(Beginning of ENTRIES SHOWN)

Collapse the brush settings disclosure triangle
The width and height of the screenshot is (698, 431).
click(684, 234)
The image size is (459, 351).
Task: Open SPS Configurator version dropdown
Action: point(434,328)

(End of ENTRIES SHOWN)

§ WHAT IS NEEDED:
Send back the whole listing above exactly, please.

§ EXERCISE RESPONSE:
Collapse the brush settings disclosure triangle
The width and height of the screenshot is (698, 431).
click(684, 234)
The image size is (459, 351).
Task: Open SPS Configurator version dropdown
Action: point(434,328)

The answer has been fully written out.